Linda Gorman HEARTLAND
Two papers written by seven former FDA commissioners suggest the organization should become an independent agency.
They were published in Health Affairs and the Aspen Institute on the same day.
In one paper, authors Eli Adashi, Rohit Rajan, and Glenn Cohen write that the FDA mission has been undermined and threatened with political interference from congressional legislators.
“There has been a recent uptick in political influence on the FDA's decisions, including the recent Plan B debacle. In the long run, the American people are at risk of losing the independent drug safety watchdog they rely on,” Adashi, Rajan, and Cohen write.
The ex-commissioners offer a number of suggestions on how to fix the FDA: There should be six-year terms for FDA commissioners, budgetary independence and rule-making authority with selective oversight by the Office of Information and Regulatory Affairs and Office of Management and Budget.

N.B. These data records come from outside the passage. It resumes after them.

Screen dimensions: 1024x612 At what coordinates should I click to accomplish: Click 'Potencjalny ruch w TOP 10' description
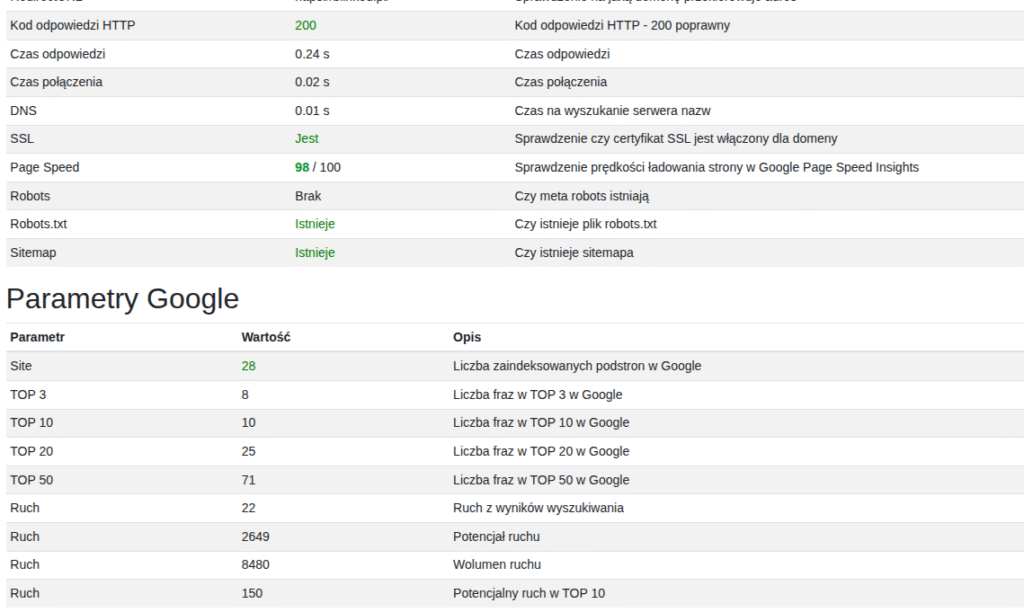coord(528,594)
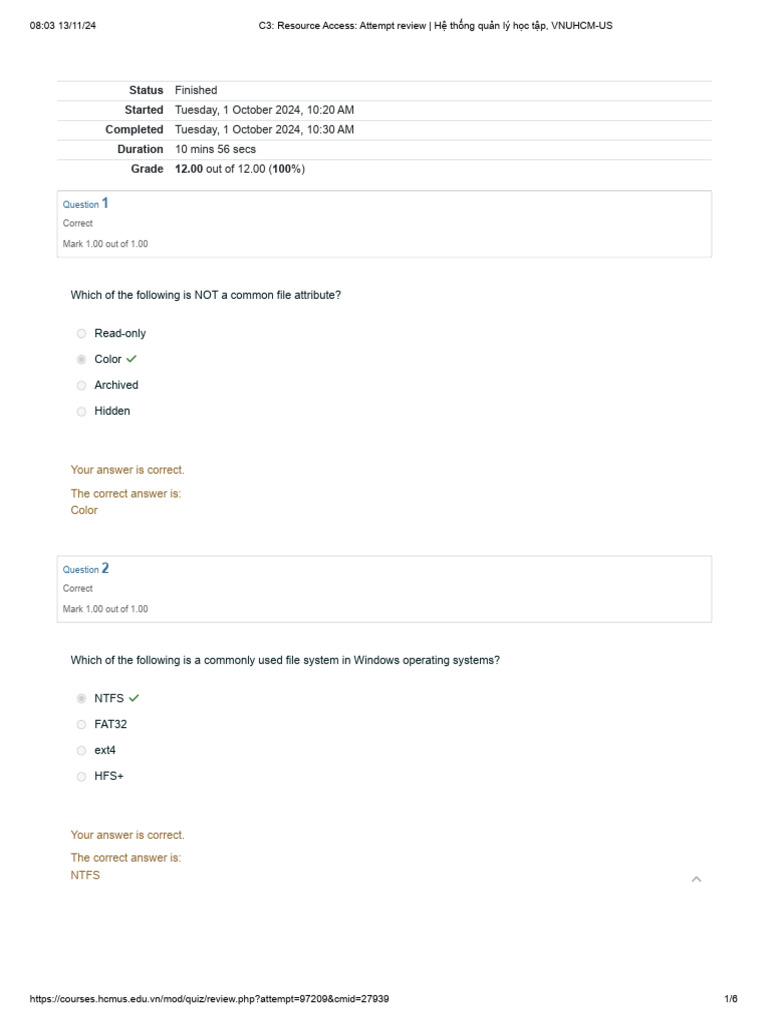Select the Color answer option
This screenshot has width=768, height=1024.
82,360
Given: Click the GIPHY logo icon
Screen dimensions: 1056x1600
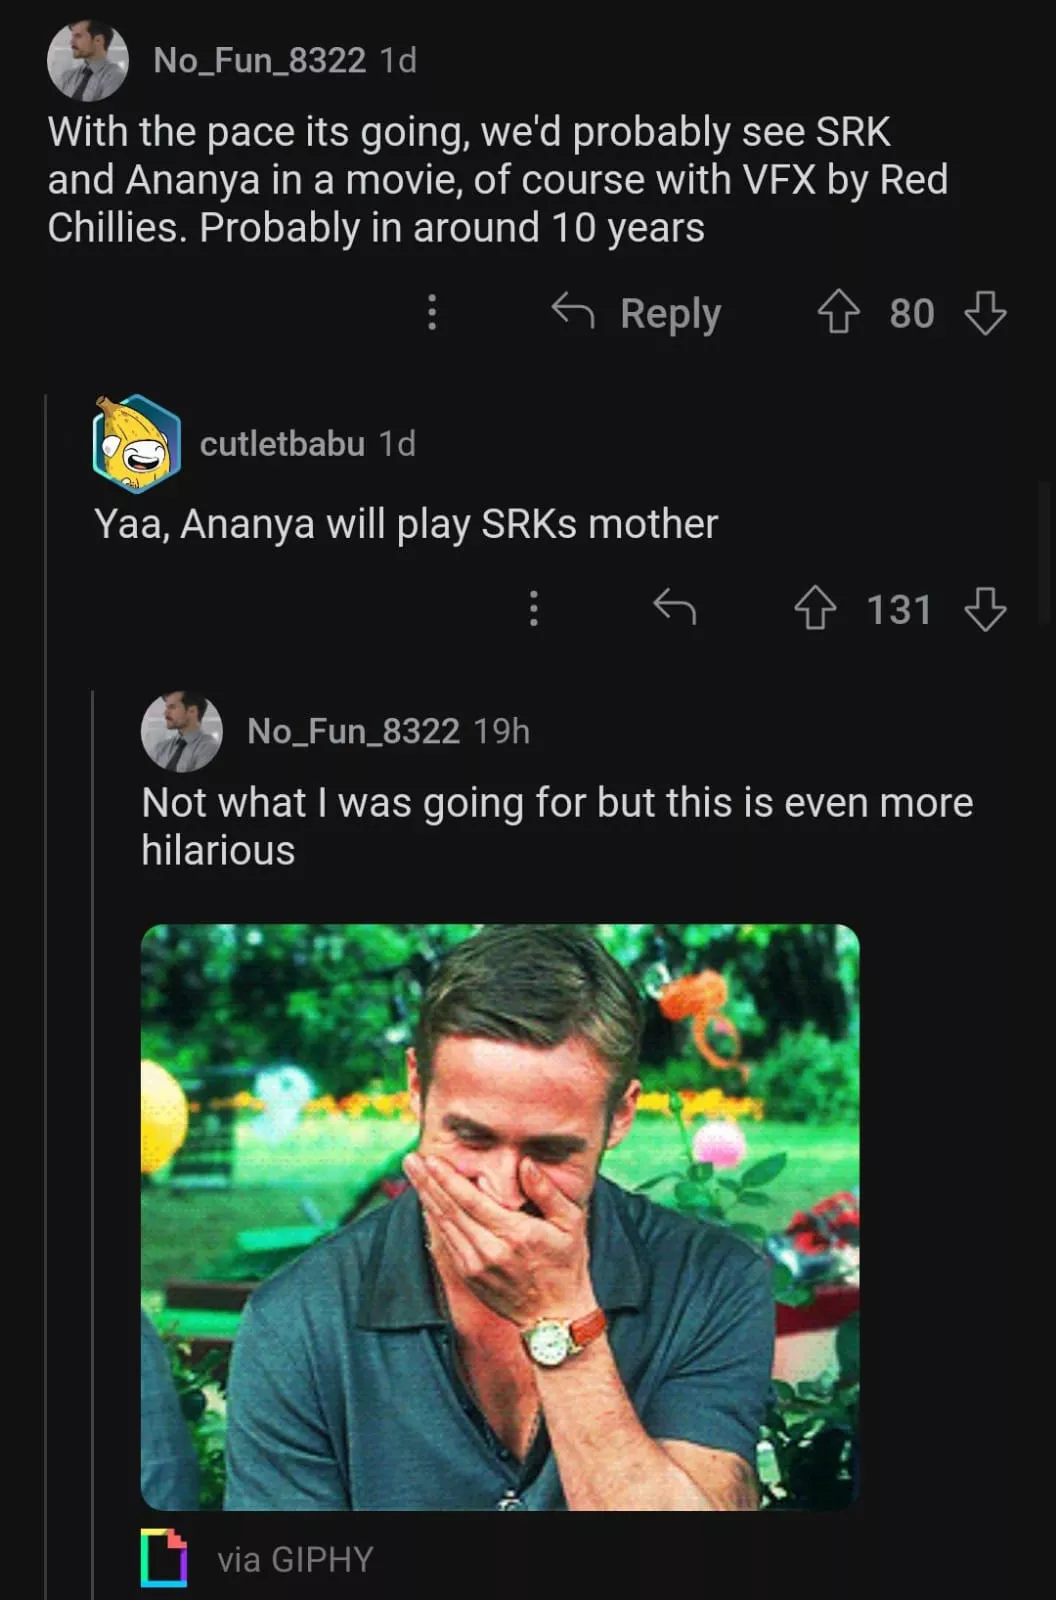Looking at the screenshot, I should point(164,1558).
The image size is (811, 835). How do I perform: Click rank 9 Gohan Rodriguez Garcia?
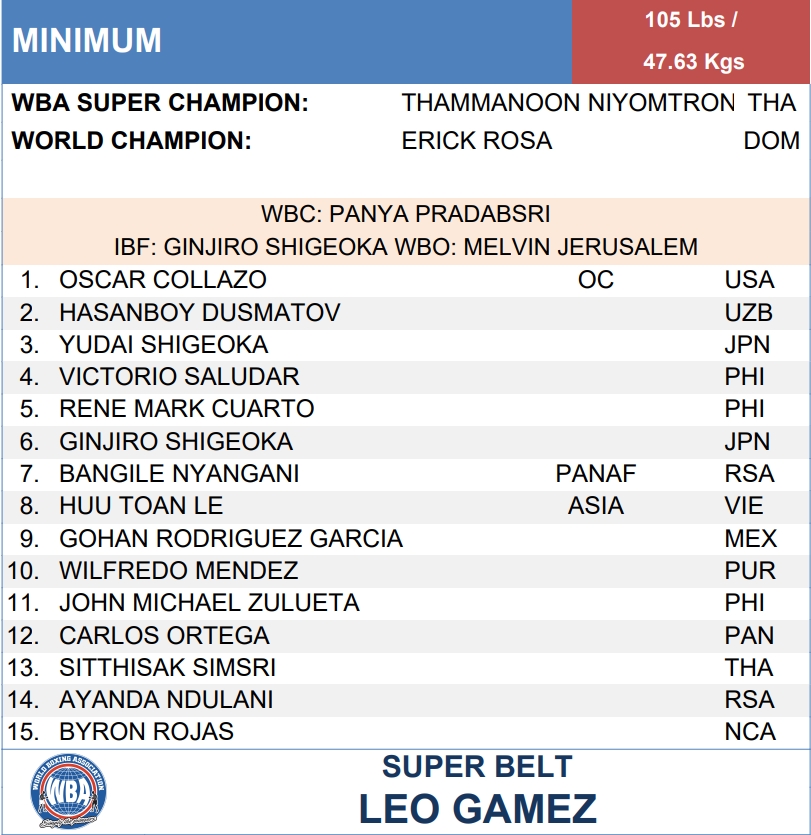pos(231,539)
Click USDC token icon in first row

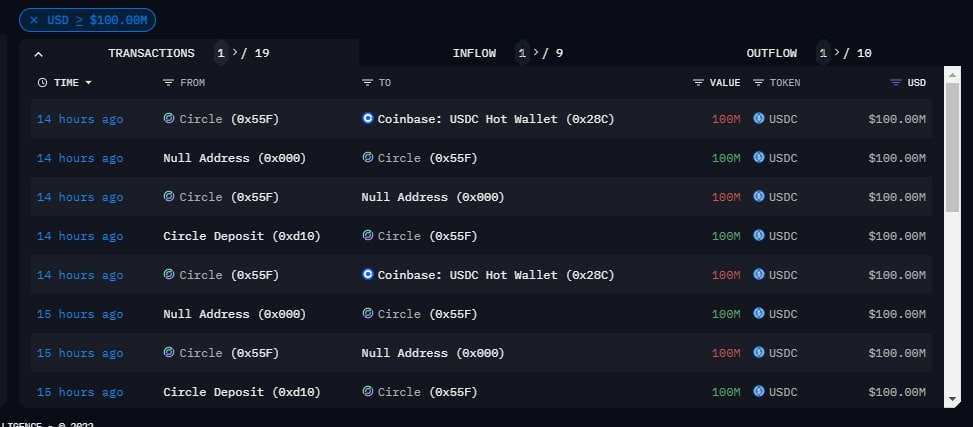pos(758,118)
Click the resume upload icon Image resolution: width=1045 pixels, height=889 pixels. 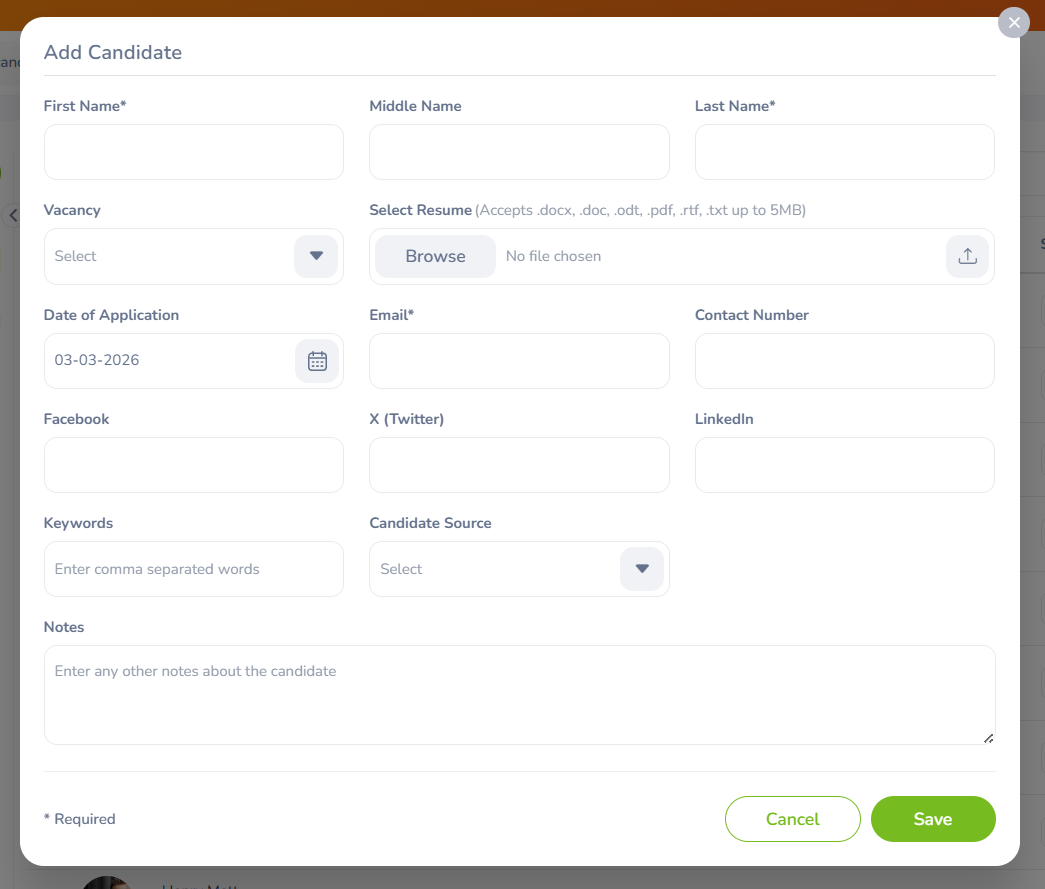tap(967, 257)
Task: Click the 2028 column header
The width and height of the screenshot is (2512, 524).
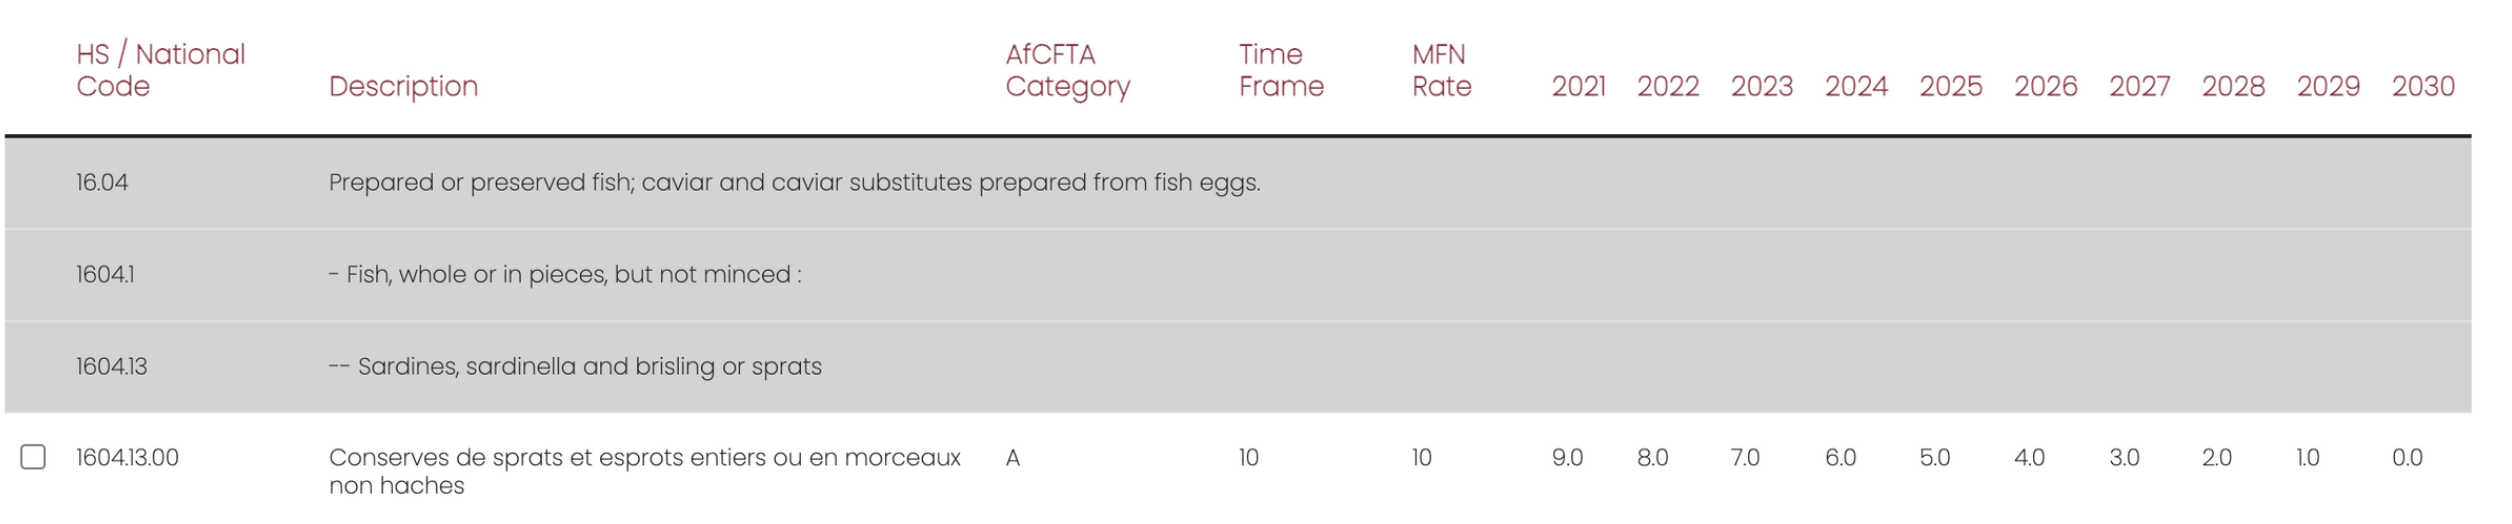Action: point(2232,86)
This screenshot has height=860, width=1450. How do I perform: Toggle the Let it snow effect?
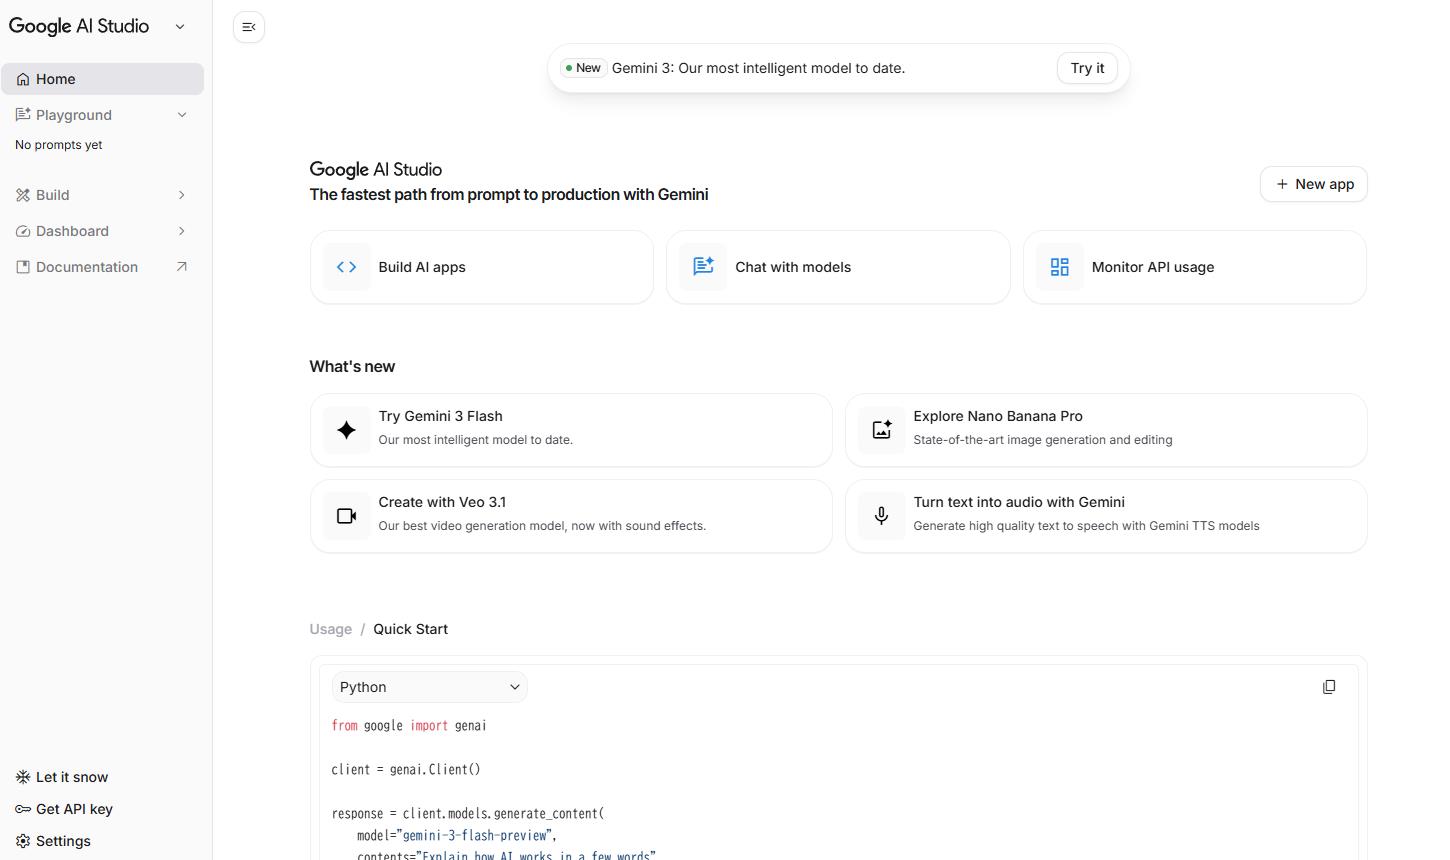tap(21, 777)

“The fate and stature of the FDA rest in the hands of lawmakers who may be reluctant to alter the status quo for fear of losing leverage,” write Adashi, Rajan, and Cohen. “Failure to codify in law the independence of the FDA now or in the near future must be viewed as an opportunity missed.”
One expert, though, remained unconvinced.
Linda Gorman, the director of free-market think-tank Health Care Policy Center at the Independence Institute in Denver, said the paper focused too much on abortion.
“I find the article ultimately unconvincing. One reason is that most of the examples given in the article seem to be pushing hot buttons in the abortion debate. I wonder why the authors decided to make this choice if what they want is sober consideration of their position. It would have been far more convincing if they had discussed cases not related to hot button political issues,” Gorman told the FDA Reporter.
Gorman said another one of the claims seem to be rather over the top.
“There was no 'robust transparent political debate' about Plan B? Seriously? Simply googling for pros and cons brings up pages of articles on OTC Plan B in the early 2000s. My sense of the debate was that in addition to the obvious problem that the drug presented for pro-life people and those who object to giving drugs or health treatments to minors without parental permission, the FDA was relatively cautious because of the high dose of hormones involved and the possibility that some of the women using it could be very young. Some earlier emergency contraceptives had been found to have undesirable side effects and were no longer marketed.
“Studies of Plan B are still being published. Given the politics of the abortion debate, the authors might as well have used the FDA’s failure to allow OTC birth control pills as an example. There is far more evidence on the effects of birth control pills in large populations. Why are birth control pills not OTC?”
Gorman said she thinks the FDA has too much power to be an independent agency.
“It would be one thing if it were issuing recommendations like Underwriters Labs, it is quite another when it absolutely controls new drug introductions for millions of people,” Gorman said.
“In my view, the claim that drug approvals can somehow be based on 'science' free of value judgment is analytically flawed. Science is a method of inquiry. The FDA is often having to make decisions about new substances for which the mechanism of operation is unknown and its effect on any given individual is uncertain. There is always risk. 'Science' may or may not be able to quantify that risk.”
Gorman said that statistical analysis may or may not be able to assess the risk and the problem is that statistics is not science.
“It provides methods for analyzing data generated by scientific inquiry. Simply cranking up the apparatus of a big clinical trial doesn’t necessarily give right answer, either. Trials can be underpowered, they can be poorly designed. People may be unwilling to participate. They can enroll an unrepresentative sample of the population,” she said.
Gorman pointed out the case of the Women’s Health Initiative, a trial that one expert summed up as the use of hormone replacement therapy on groups of women who wouldn’t normally use it using drugs not normally used on them. Gorman said it also ignored some major benefits of hormone replacement therapy, notably the reduction of osteoporotic fractures.
“Should people assume the risk? That’s ultimately a political decision, not a scientific one. How much should we spend on examining drugs for safety and efficacy? That’s ultimately a political decision as well. So is the question of whether people from drug companies, who are experts in parts of drug discovery academicians are not, should participate in the evaluation. Some people argue that the current approval process is tilted too far towards academicians. People from industry are not the only people who act in a self-interested manner,” Gorman said.
“Economists who study these things have concluded that one of the drivers of rapidly increasing prices for new molecules is that the FDA is requiring increasingly expensive trials in order to keep the risk down. And sometimes it seems to be going too far as when it approved testing of artificial blood replacements in trauma patients and sham surgery. If an independent agency goes too far, and raises its fees too high so that the rate of new drug introduction is depressed, who will bring it under control?”